West Bend is far from the only Wisconsin-based regional mutual insurer making a mark. The CEO of Appleton, Wis.-based SECURA Insurance Cos., John Bykowski, took some time recently to talk with IJ during the Independent Insurance Agents of Wisconsin’s annual convention.
SECURA, which is about 40 percent West Bend’s size with total assets of $406 million as of year-end 2003, operates in eight Midwestern states, has been in business for 104 years and was recently upgraded to “A” by A.M. Best. The company sells personal, commercial and farm lines in Minnesota, Michigan, Wisconsin and Iowa, personal and commercial lines in Missouri, Illinois and Indiana, along with commercial lines only in Kentucky. A little over 400 agencies are appointed with the company.
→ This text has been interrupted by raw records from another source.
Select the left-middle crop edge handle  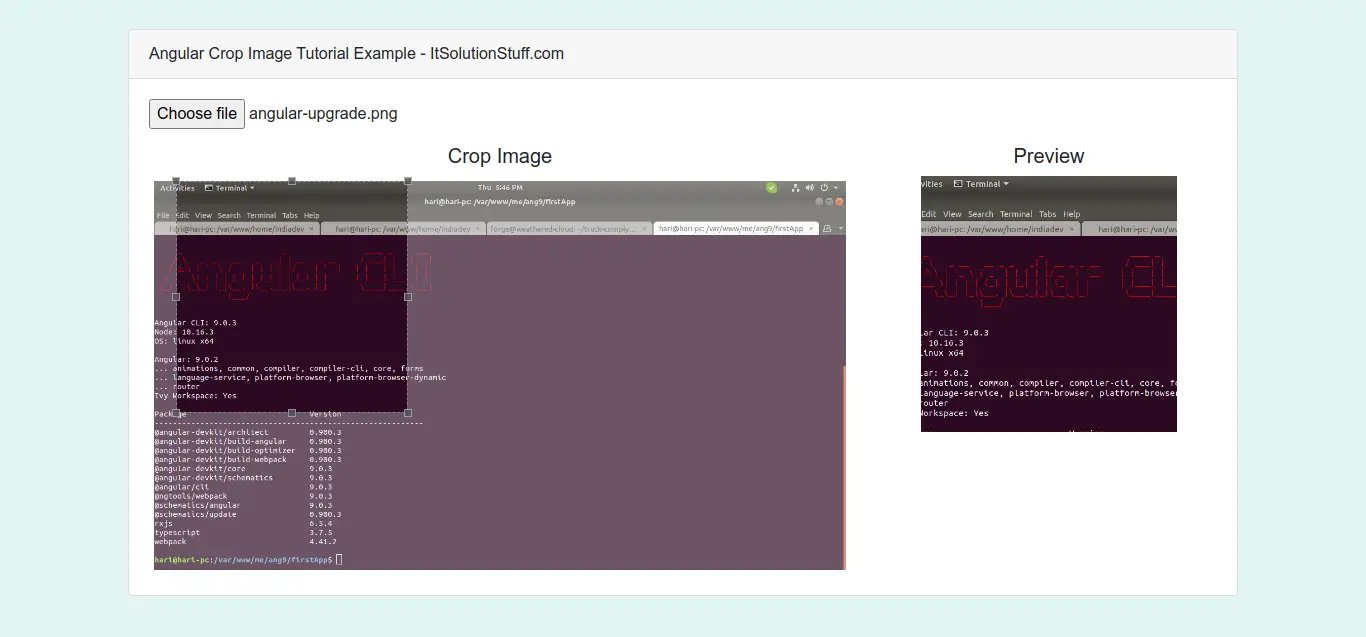point(176,297)
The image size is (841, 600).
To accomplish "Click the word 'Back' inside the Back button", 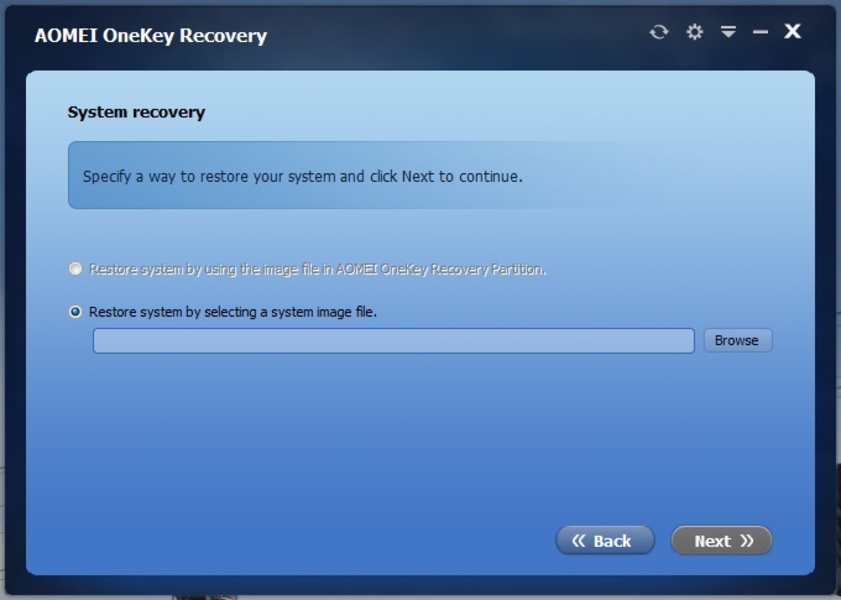I will (x=613, y=541).
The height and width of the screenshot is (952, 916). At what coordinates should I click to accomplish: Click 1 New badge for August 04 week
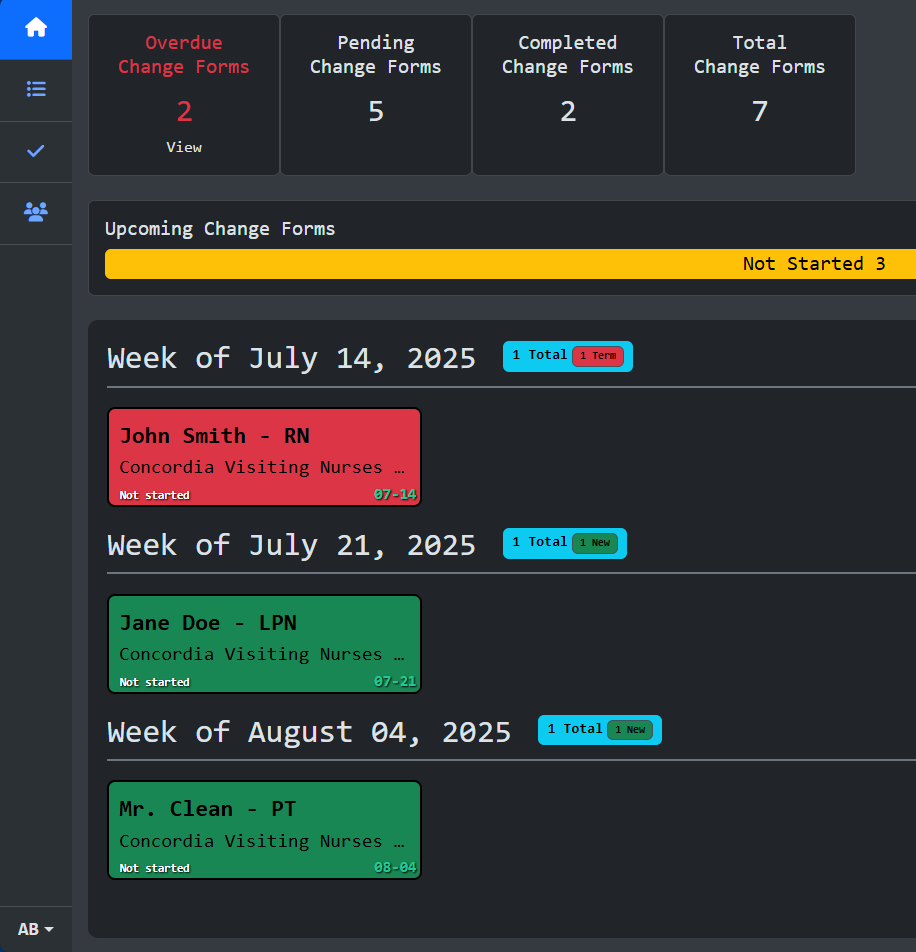[x=630, y=730]
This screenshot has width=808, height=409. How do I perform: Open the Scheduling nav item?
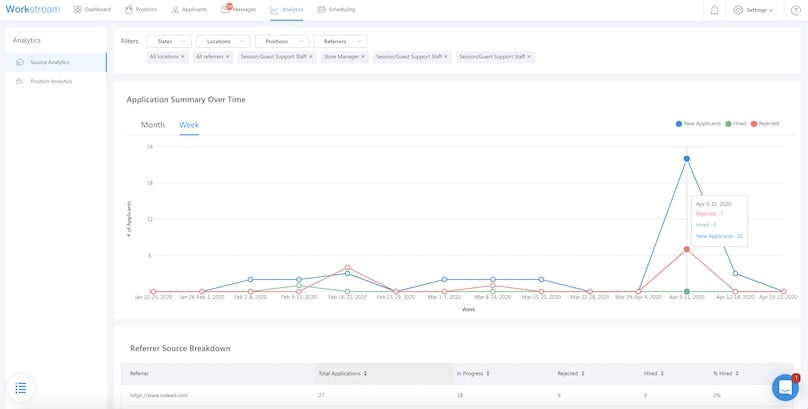coord(335,9)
Riding the crest of the hard market, SECURA saw an 18 percent increase in direct written premium to $279 million in 2003 and a 22 percent jump in policyholders’ surplus to $128 million. Fifty-four percent of SECURA’s book is commercial lines, 39 percent personal and 7 percent far business. Meanwhile, the company saw 26 percent growth in commercial lines in 2003, aided by $43 million in new business.
One way in which SECURA has tried to set itself apart is through MILE-STONE, an all-in-one auto and homeowners policy. The package personal policy makes up 40 percent of SECURA’s total personal lines book of business.
“You need to have a package for independent agents to compete,” Bykowski said. “And this makes it so much easier for the agent. There’s one bill, and the customer can pay it directly on the Internet.” He added that contrary to conventional wisdom, MILE-STONE has a stronger retention rate than for customers who buy each product separately.
“One portion of the account may go bad, but you retain the whole policy,” Bykowski said, noting that MILE-STONE’s retention rate is 10 percent better than for SECURA’s stand-alone auto and homeowners policies. “In the real world, you might lose that anyway as a monoline policy.”
Like West Bend, SECURA has made the conscious decision to stay in the Midwest, picking on a state-by-state basis where to enter the market. “It’s much better to have a company domiciled in Wisconsin than, say, New Jersey, Texas or California,” Bykowski said. “They are regulating our business, but it is a very favorable regulatory environment.
“When we look at expansion, one of those key things we look at is regulation,” he added. “We would not enter that state if we felt we could not make a profit.” He cited Michigan and Missouri’s efforts to ban insurance scoring as an obstacle to be overcome. Wisconsin, on the other hand, is holding back (see above story).
“We believe a lot in relationships,” Bykowski said. “That’s why we show up at these things. You don’t see too many CEOs here usually…We are the No. 1, 2, or 3 company at 80 percent of the agencies we deal with. For our part, we won’t appoint another agency across the street. The loyalty goes both ways.”